Records contained in a dataset:
[Start of Attachment]

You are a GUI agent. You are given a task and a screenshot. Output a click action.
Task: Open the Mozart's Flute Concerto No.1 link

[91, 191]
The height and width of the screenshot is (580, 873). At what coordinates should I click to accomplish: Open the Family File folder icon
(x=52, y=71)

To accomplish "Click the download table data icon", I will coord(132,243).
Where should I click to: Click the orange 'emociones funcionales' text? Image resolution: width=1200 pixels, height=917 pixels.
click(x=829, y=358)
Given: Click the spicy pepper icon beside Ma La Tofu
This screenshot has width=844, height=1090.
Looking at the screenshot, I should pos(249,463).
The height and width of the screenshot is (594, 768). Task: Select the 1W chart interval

[End of Attachment]
[Start of Attachment]

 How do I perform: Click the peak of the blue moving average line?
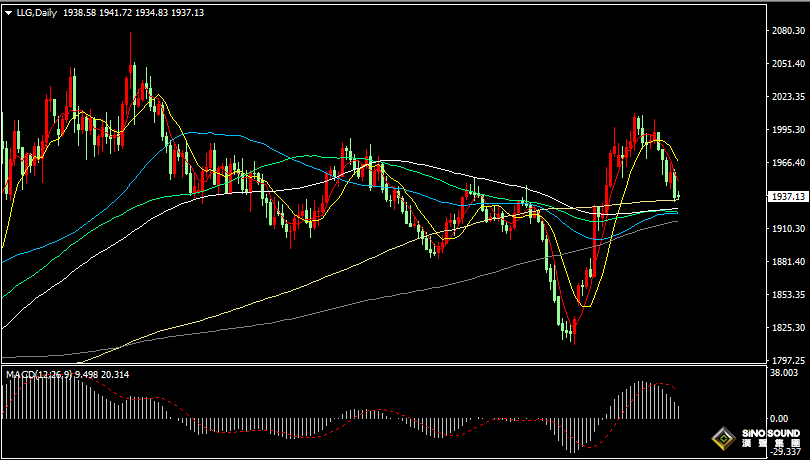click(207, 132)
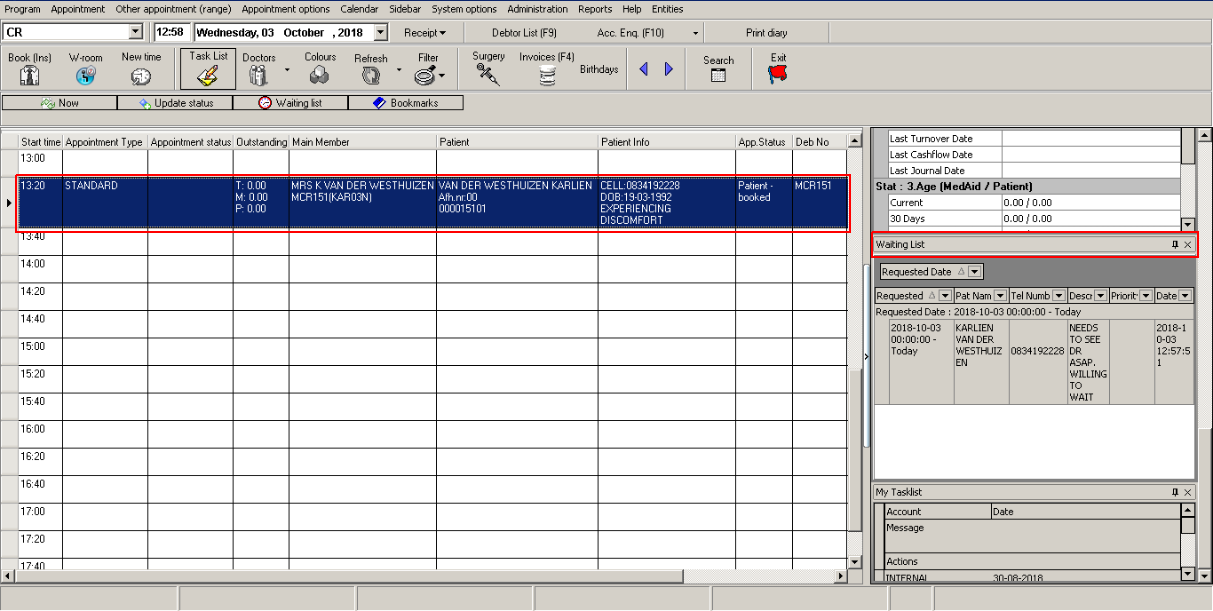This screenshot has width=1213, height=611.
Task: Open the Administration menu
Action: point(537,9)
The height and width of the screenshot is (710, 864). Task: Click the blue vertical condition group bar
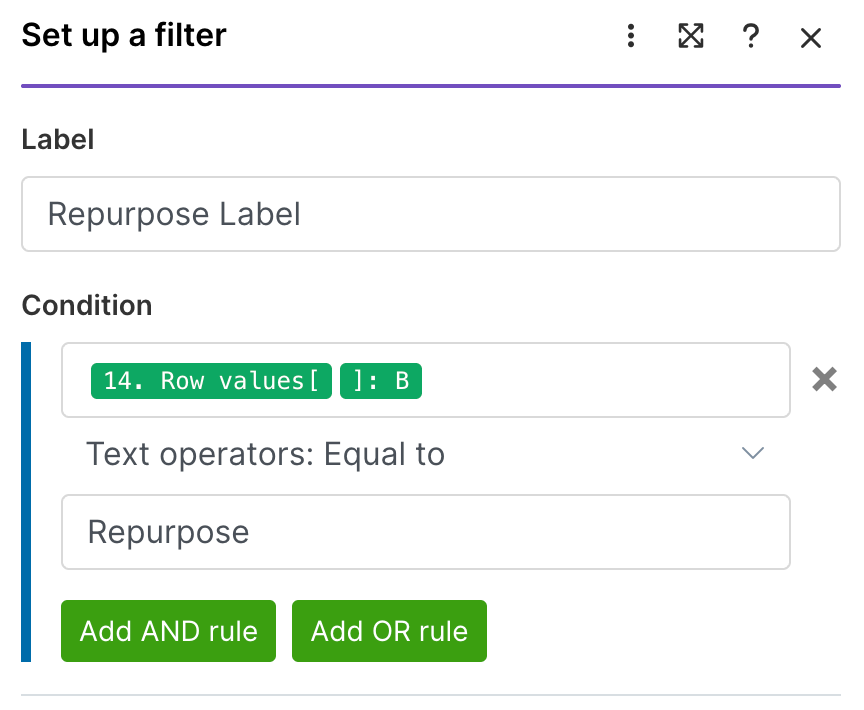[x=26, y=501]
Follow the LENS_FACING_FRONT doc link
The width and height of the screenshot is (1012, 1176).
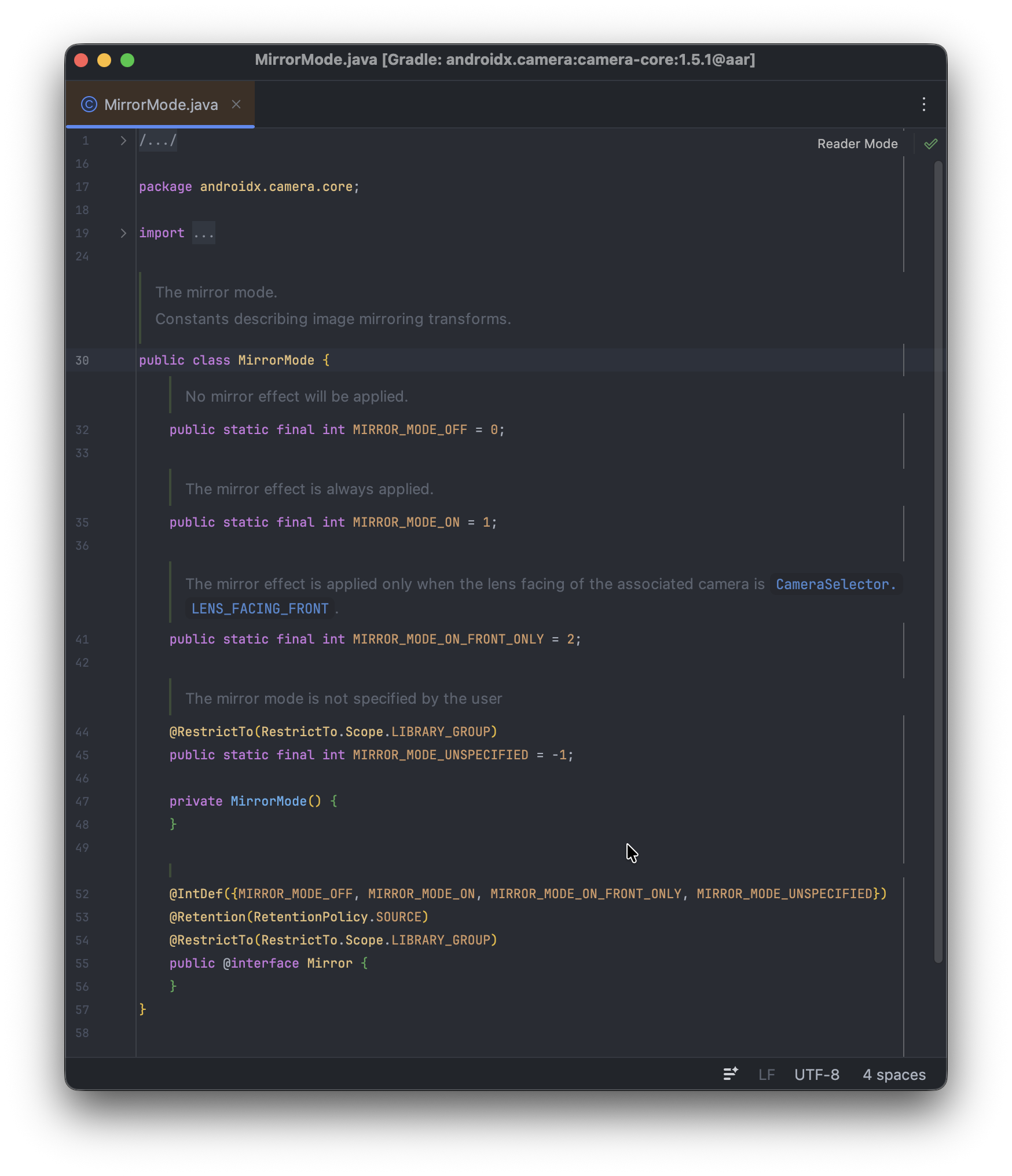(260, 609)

[End of Attachment]

> _What is expected_
Using the entries above, give back exactly the line containing "This screenshot has width=844, height=1090.", the line containing "The height and width of the screenshot is (594, 768).", and every line between them, and nothing else.

> _Answer to this task_
This screenshot has width=844, height=1090.
Looking at the screenshot, I should pos(249,463).
The height and width of the screenshot is (594, 768). Task: Select the 1W chart interval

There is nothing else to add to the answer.